**What is being asked**:
Reproduce every line of the entries below, requests included, and offset each x and y coordinate in the answers by -112. Leave the pictures out.

(Dataset rows)
════
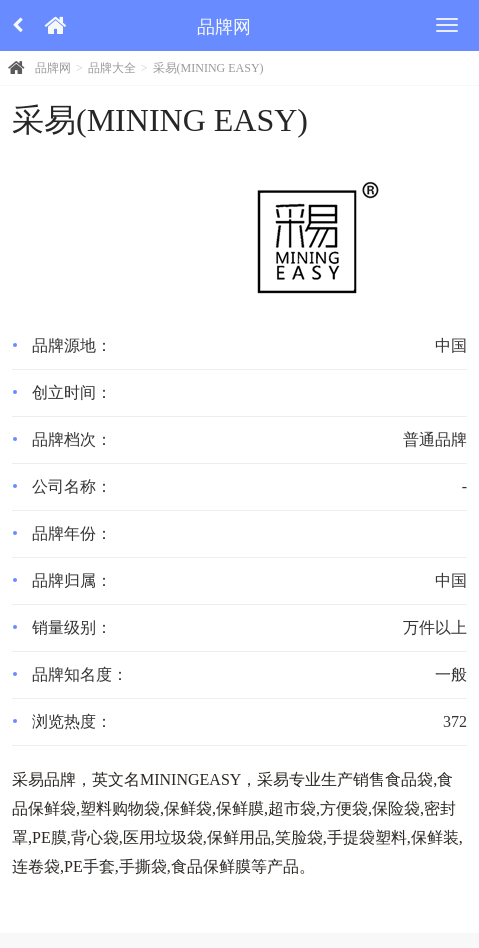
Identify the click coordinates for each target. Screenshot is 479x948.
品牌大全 (112, 68)
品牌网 (53, 68)
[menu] (447, 25)
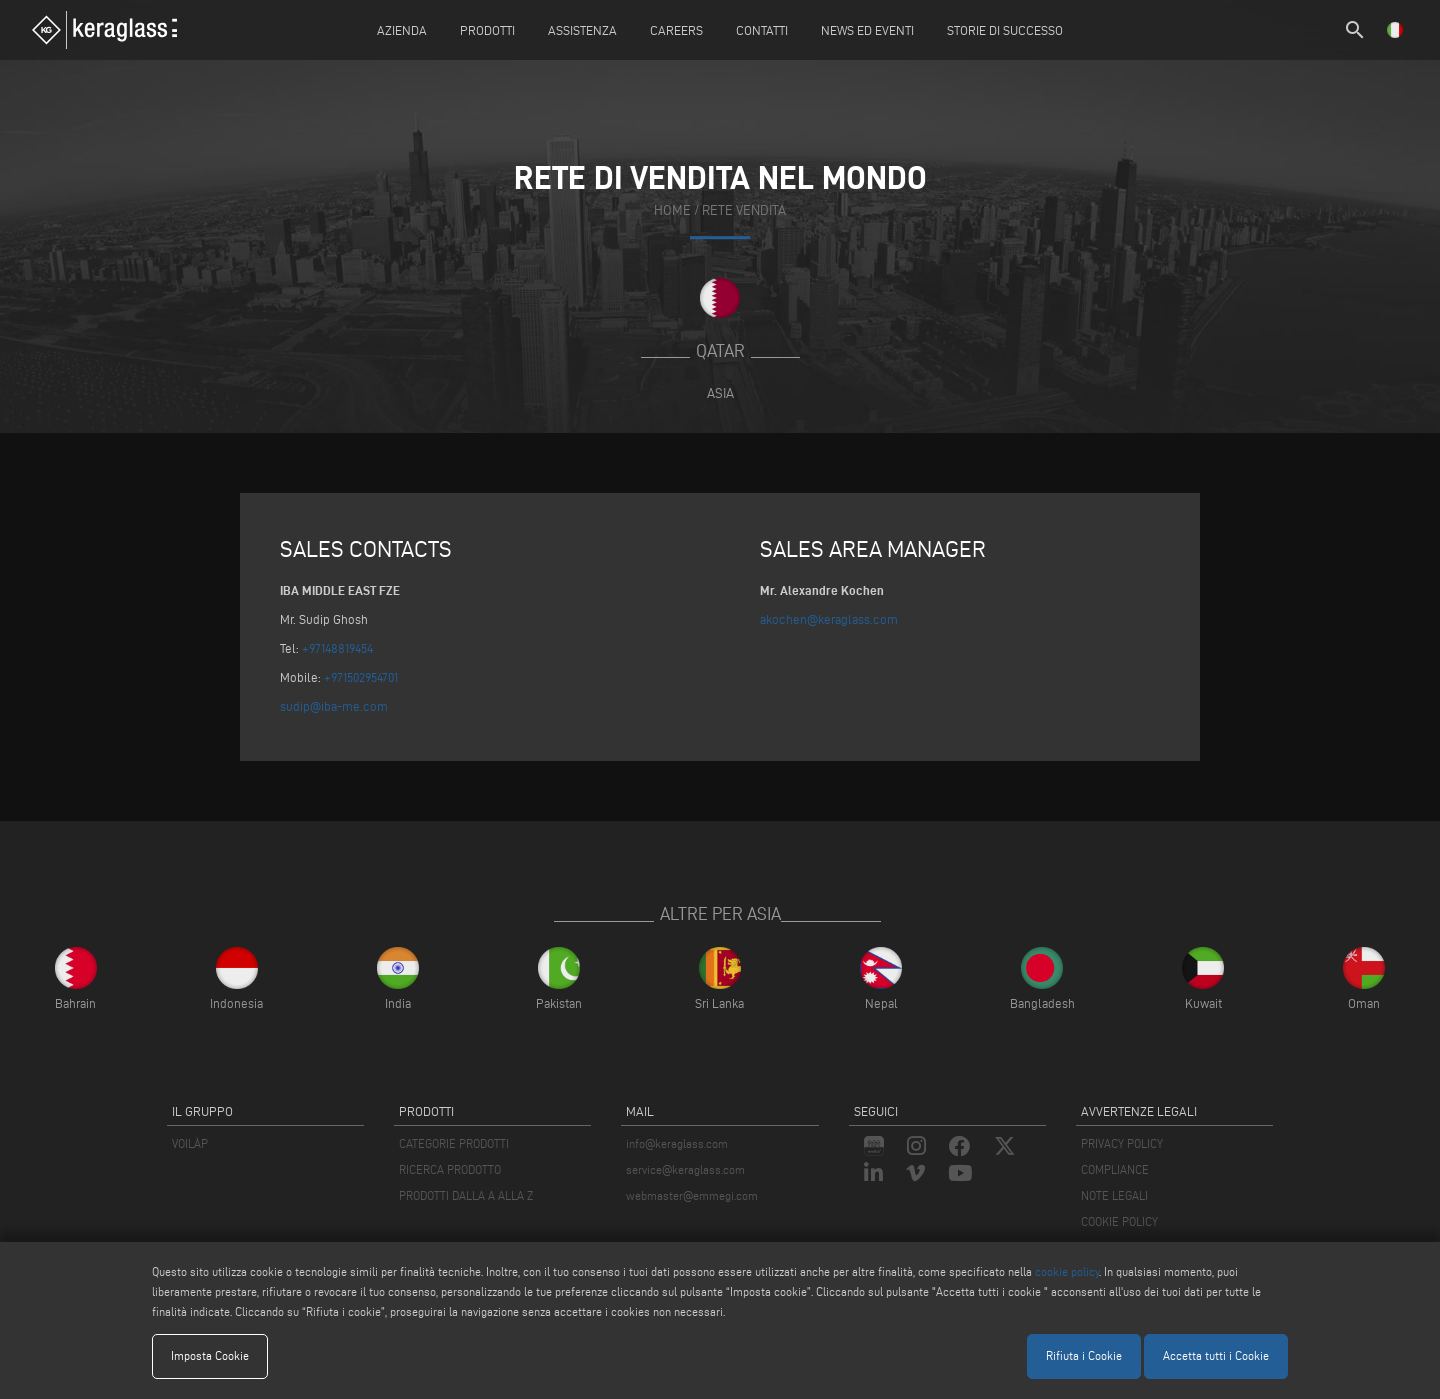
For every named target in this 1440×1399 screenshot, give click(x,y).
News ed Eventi (867, 30)
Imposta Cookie (210, 1355)
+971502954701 (361, 677)
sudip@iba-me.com (334, 706)
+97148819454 (337, 648)
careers (676, 30)
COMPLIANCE (1115, 1169)
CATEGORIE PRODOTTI (454, 1143)
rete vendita (744, 211)
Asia (720, 393)
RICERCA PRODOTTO (450, 1169)
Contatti (762, 30)
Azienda (402, 30)
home (672, 211)
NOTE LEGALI (1114, 1195)
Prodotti (487, 30)
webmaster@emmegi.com (692, 1195)
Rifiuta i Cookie (1084, 1355)
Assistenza (582, 30)
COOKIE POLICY (1119, 1221)
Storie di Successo (1005, 30)
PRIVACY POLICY (1122, 1143)
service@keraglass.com (685, 1169)
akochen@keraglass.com (829, 619)
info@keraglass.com (677, 1143)
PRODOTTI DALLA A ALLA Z (466, 1195)
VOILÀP (190, 1143)
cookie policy (1067, 1271)
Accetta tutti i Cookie (1216, 1355)
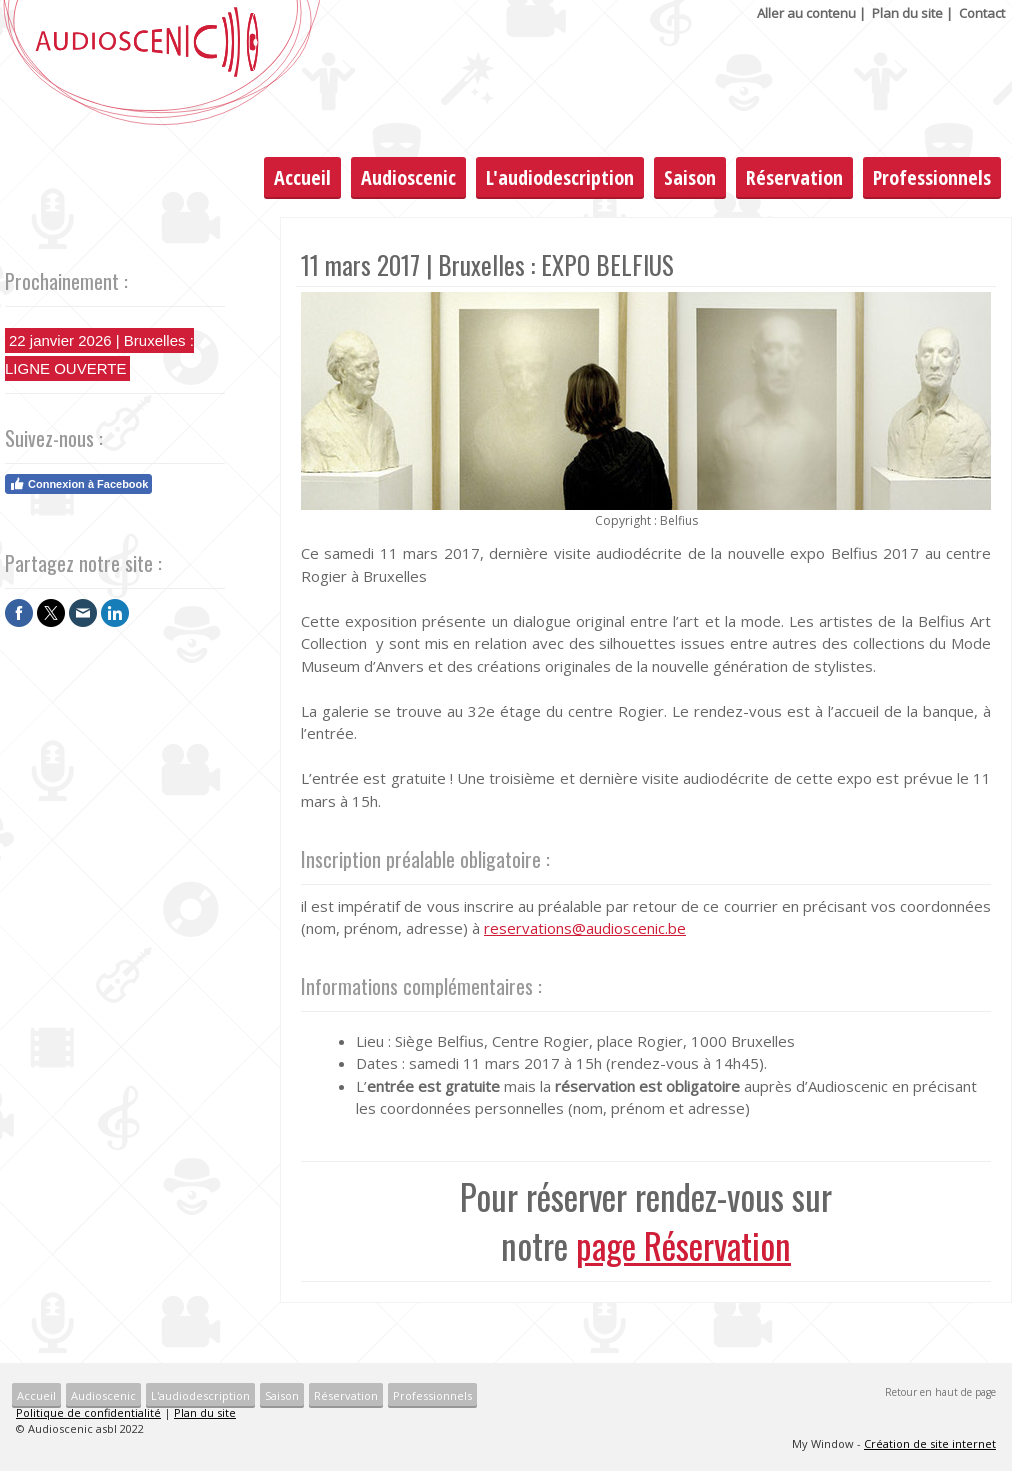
════
**Solved problem**:
Identify the click coordinates for each target. Screenshot is 479x948.
品牌大全 (0, -44)
品牌网 (-59, -44)
[menu] (335, -87)
For every named target in this 1440×1399 screenshot, give click(x,y).
News ed Eventi (755, -82)
Imposta Cookie (98, 1243)
+971502954701 (249, 565)
sudip@iba-me.com (222, 594)
+97148819454 (225, 536)
careers (564, -82)
COMPLIANCE (1003, 1057)
CATEGORIE PRODOTTI (342, 1031)
rete vendita (632, 99)
Asia (608, 281)
RICERCA PRODOTTO (338, 1057)
Contatti (650, -82)
Azienda (290, -82)
home (560, 99)
NOTE LEGALI (1002, 1083)
Prodotti (375, -82)
webmaster@emmegi.com (580, 1083)
Rifiuta i Cookie (972, 1243)
Assistenza (470, -82)
COOKIE POLICY (1007, 1109)
Storie di Successo (893, -82)
PRIVACY POLICY (1010, 1031)
service@keraglass.com (573, 1057)
akochen@keraglass.com (717, 507)
info@keraglass.com (565, 1031)
PRODOTTI DALLA A ALLA Z (354, 1083)
VOILÀP (78, 1031)
cookie policy (955, 1159)
Accetta tutti i Cookie (1104, 1243)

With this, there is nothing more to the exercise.